FINAL CONSTRUCTION |
Once all that was done, the tailplanes were
stuck in place using superglue and it only took an evening of cursing my choice
of clay to get it done. The tail struts were made from plastic aerofoil rod. And
the skid from a length of wide diameter electric copper cable bent to shape with
needle nosed pliers.
A quick
coat of clear, and I applied the decals from the spares box, including a nifty
little stork in a blue diamond for the fuselage. The French always did have the
most beautiful artwork on the sides of their aircraft. That Morane-Saulnier I
mentioned has a yellow square with a pair of blue swallows on it, and they were
the main reason I built it as they look just gorgeous.

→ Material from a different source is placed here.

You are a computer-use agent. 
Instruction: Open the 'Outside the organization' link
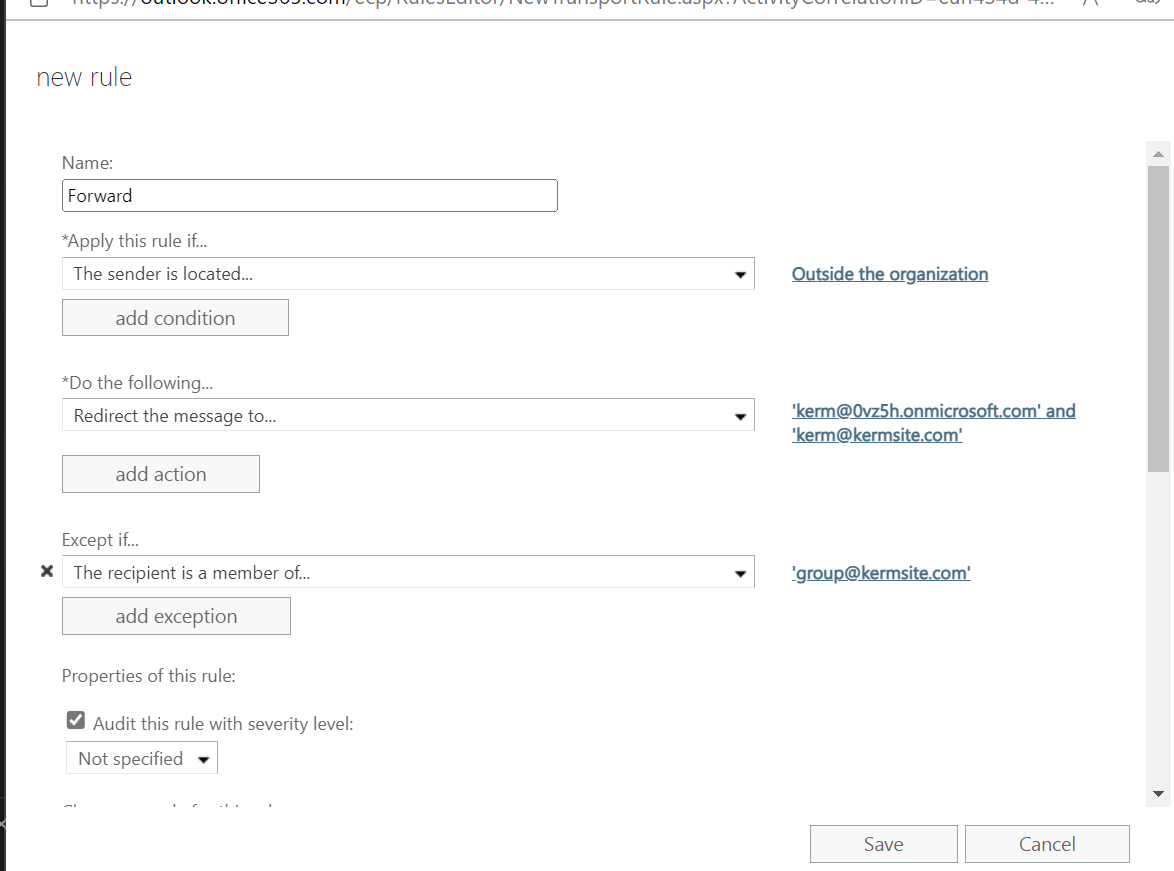point(890,274)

A coat of flat varnish before the two final
steps. The portholes were glazed using some clear adhesive tape (Sellotape),
careful cut around with a new blade and which then pulled some of the paint off.
Nothing that couldn't be touched up however. And finally the two rigging wires
each side, made from elastic mending thread, coloured silver with a gel pen and
attached with small drops of superglue applied with a toothpick.
CONCLUSIONS |
Aside from that 1/48 machine on the French
website, I would like to bet there aren't many others out there.
REFERENCES |
And my thanks to JC Carbonel, whose excellent
website it is , and which provided me with the inspiration.